[YOUR INSTRUCTIONS]:
Pictures in the listing do not belong in the copy, which should repeat exactly the lines from the one holding "Viewport: 830px width, 548px height." through the last line.

[DATA EXTRACT]:
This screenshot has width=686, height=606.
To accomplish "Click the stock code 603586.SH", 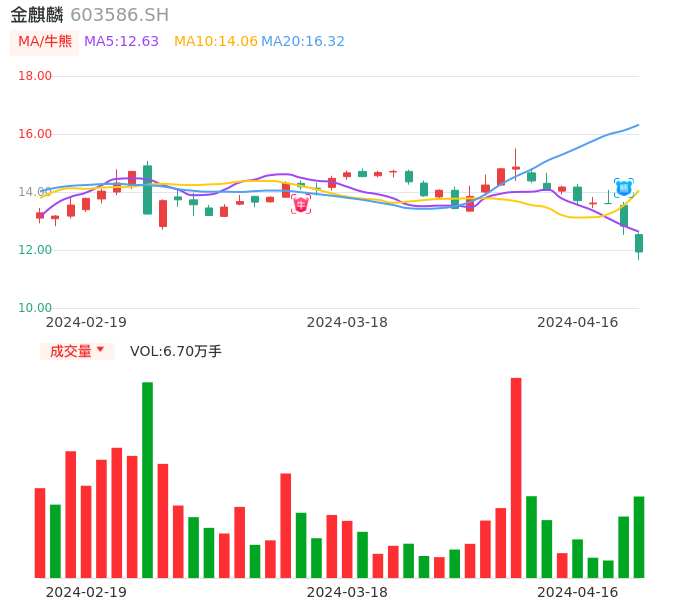I will coord(119,15).
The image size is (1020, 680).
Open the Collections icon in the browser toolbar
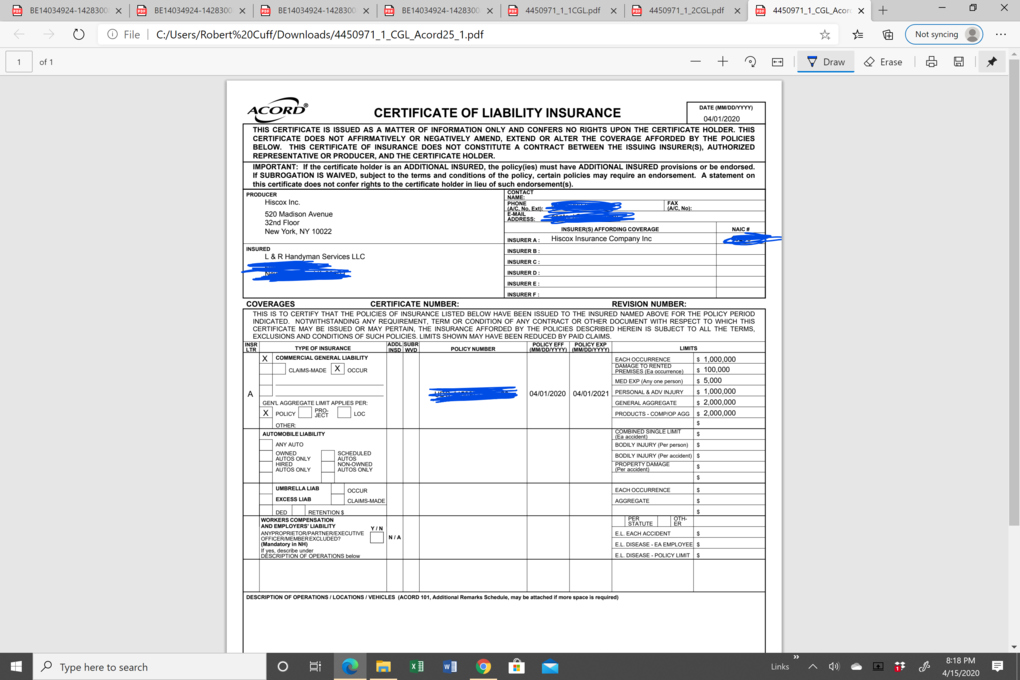(x=887, y=34)
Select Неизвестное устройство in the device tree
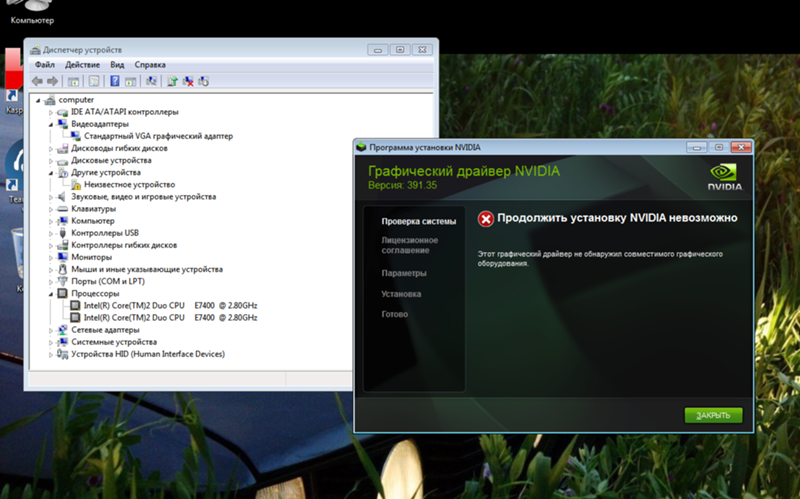 pyautogui.click(x=129, y=185)
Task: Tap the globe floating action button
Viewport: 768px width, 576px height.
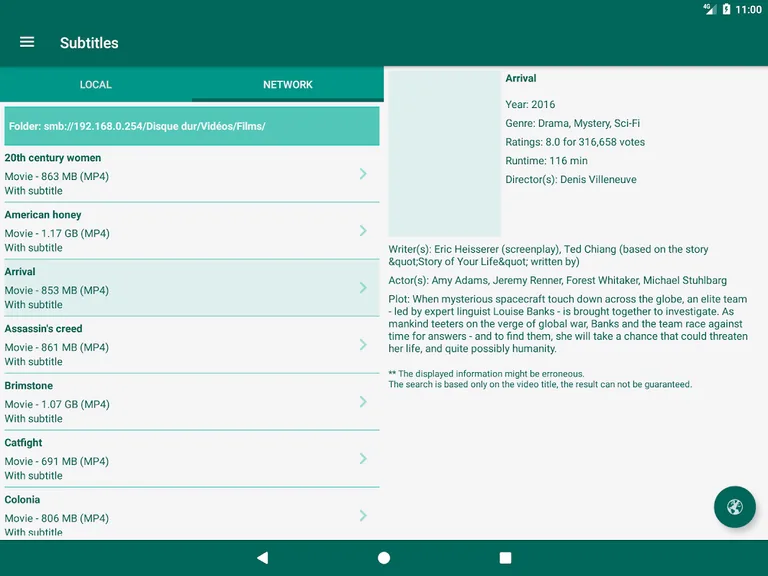Action: click(x=734, y=507)
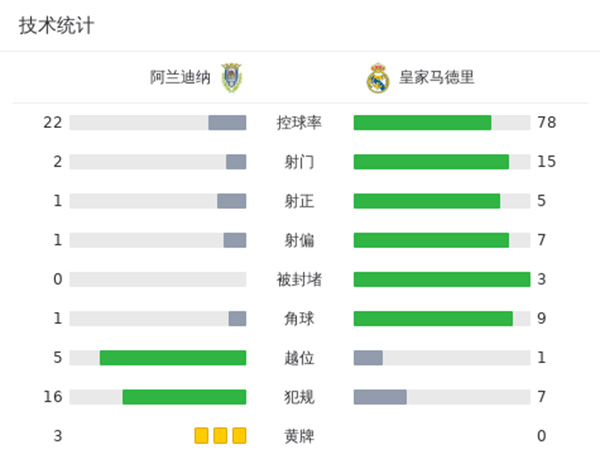Click Real Madrid's green corners bar
The width and height of the screenshot is (600, 459).
(433, 319)
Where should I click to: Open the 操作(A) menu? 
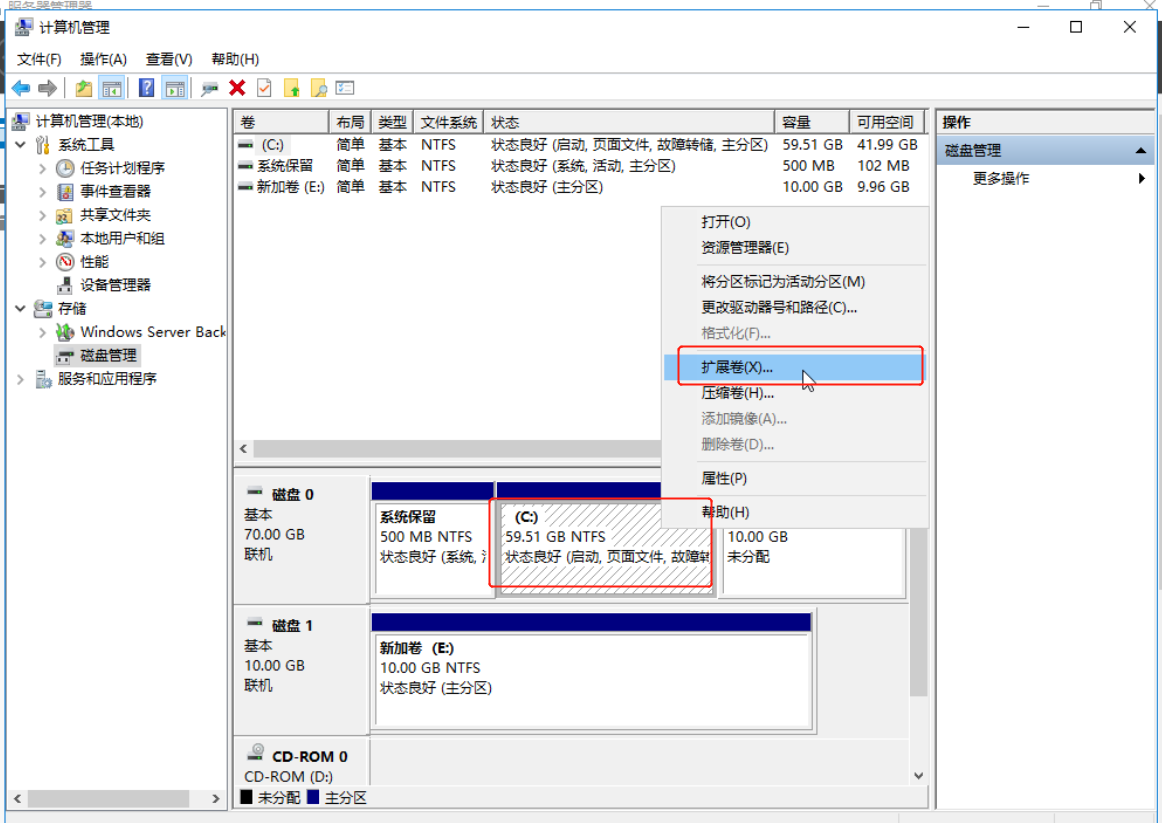tap(103, 59)
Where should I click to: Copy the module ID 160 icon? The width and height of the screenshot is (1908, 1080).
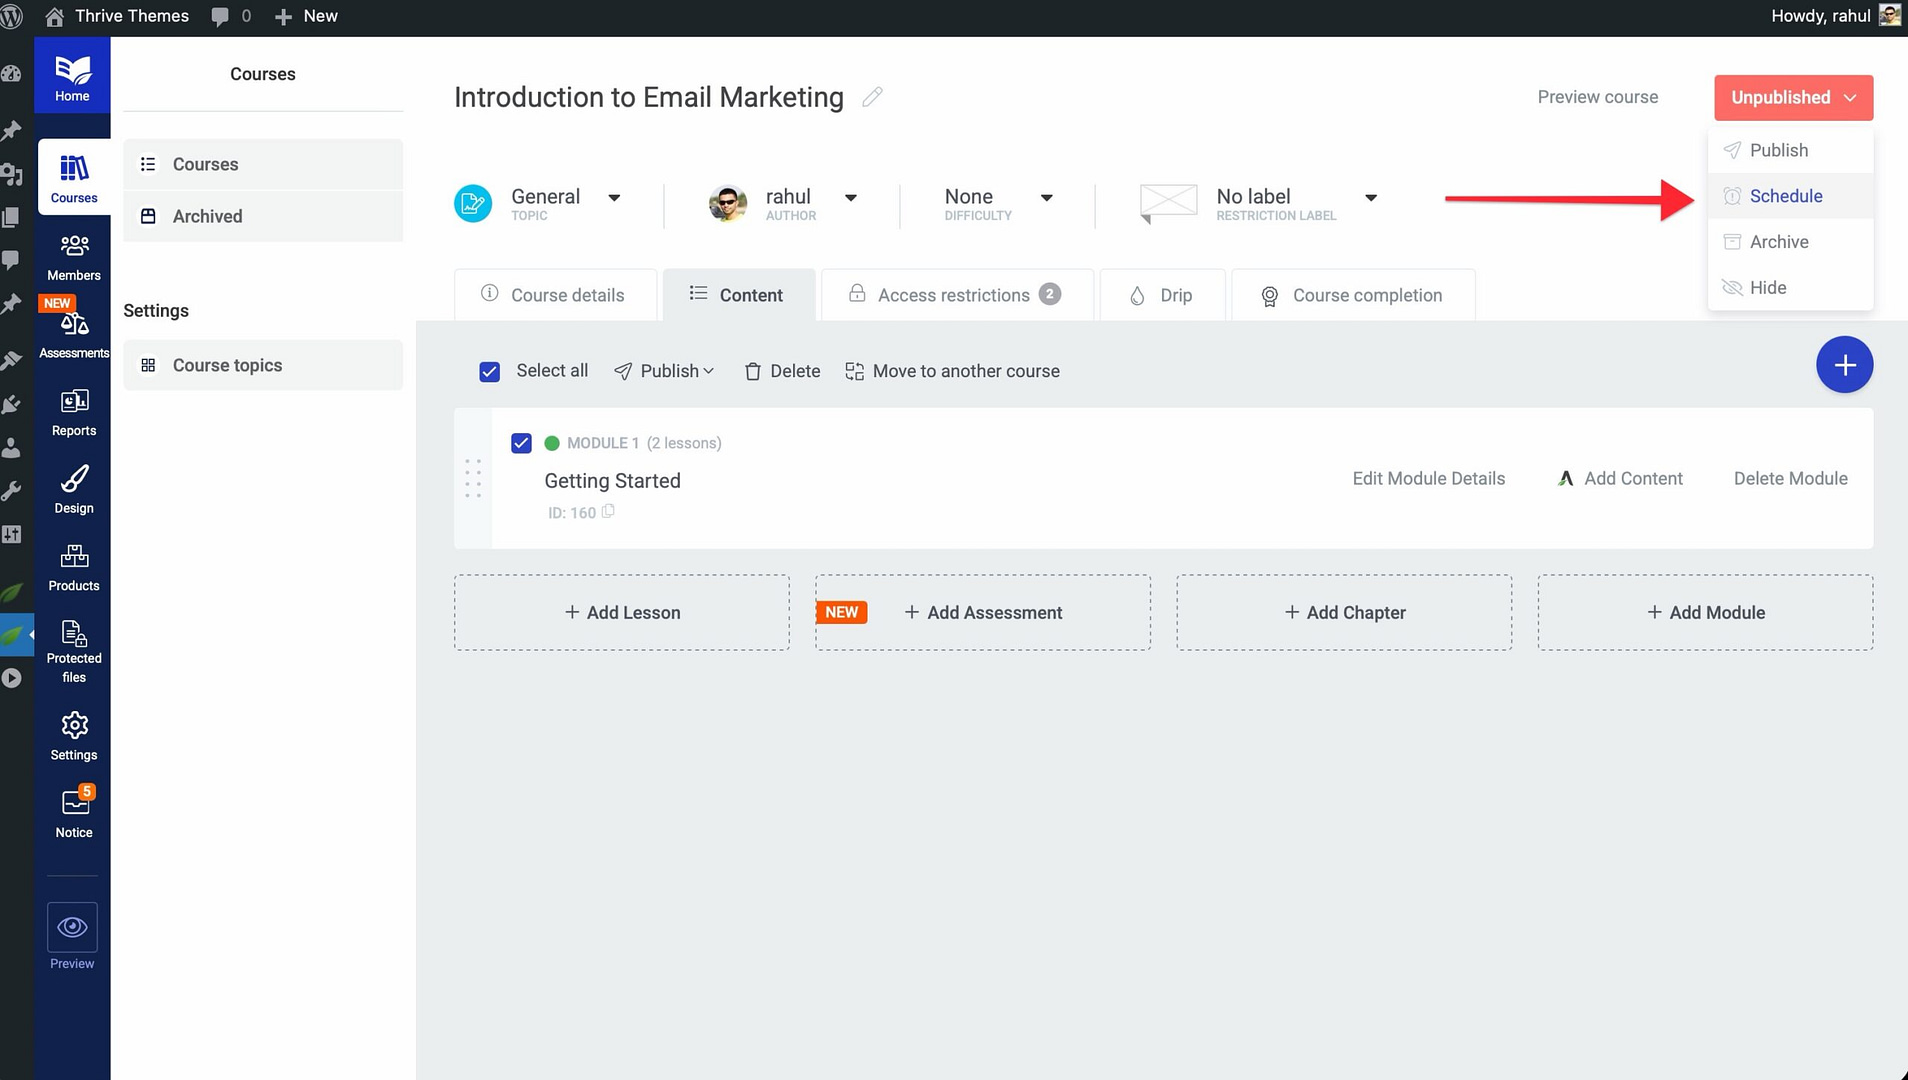coord(608,512)
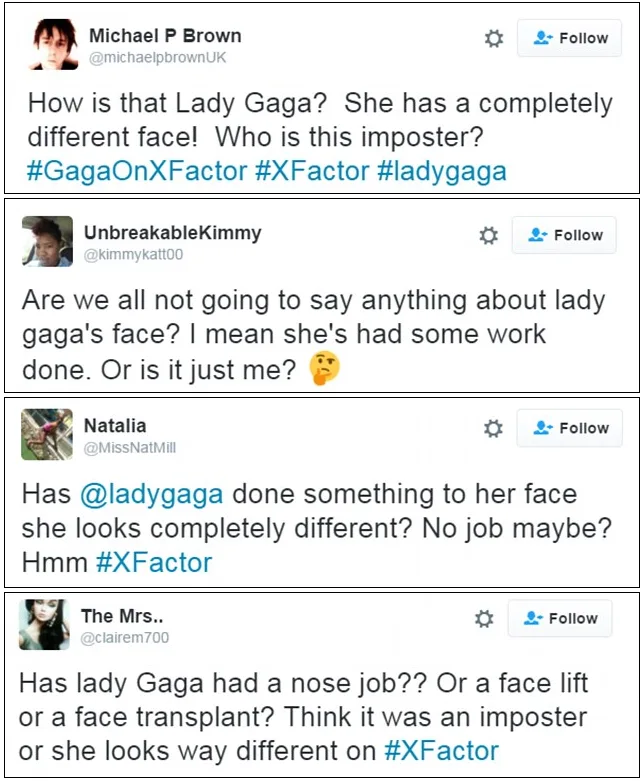Image resolution: width=644 pixels, height=781 pixels.
Task: Open The Mrs.. avatar image
Action: tap(44, 625)
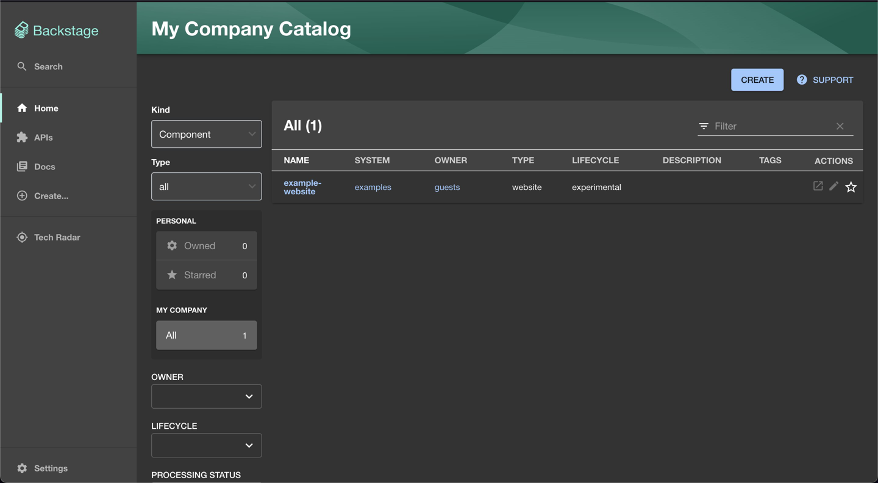Click the Support help icon
Screen dimensions: 879x483
click(x=802, y=80)
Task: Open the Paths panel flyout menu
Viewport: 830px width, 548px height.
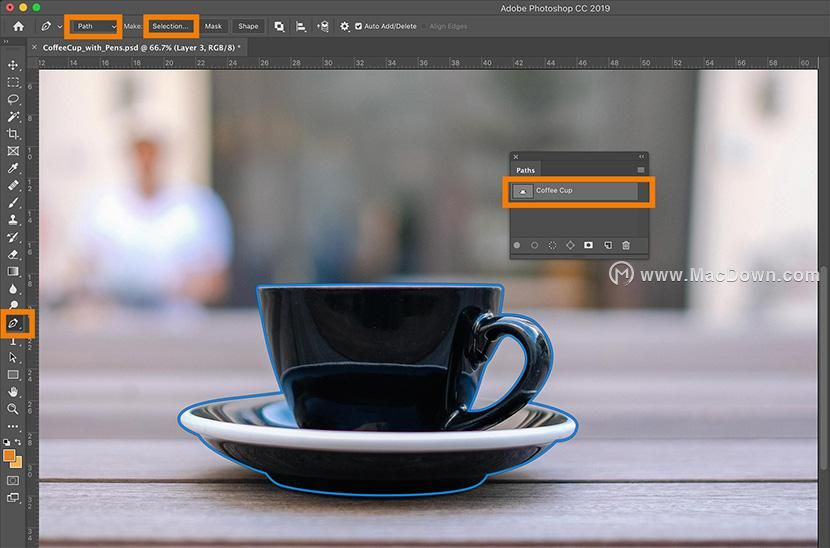Action: point(641,170)
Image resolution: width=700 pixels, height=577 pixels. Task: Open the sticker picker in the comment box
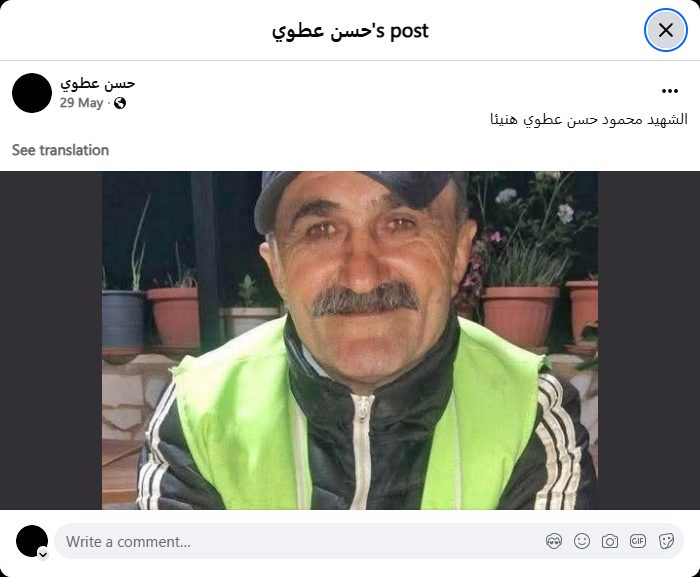[x=666, y=541]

[RESPONSE TO THE EXERCISE]:
Viewport: 830px width, 548px height.
Action: point(641,170)
Image resolution: width=700 pixels, height=577 pixels. Task: Open the sticker picker in the comment box
[x=666, y=541]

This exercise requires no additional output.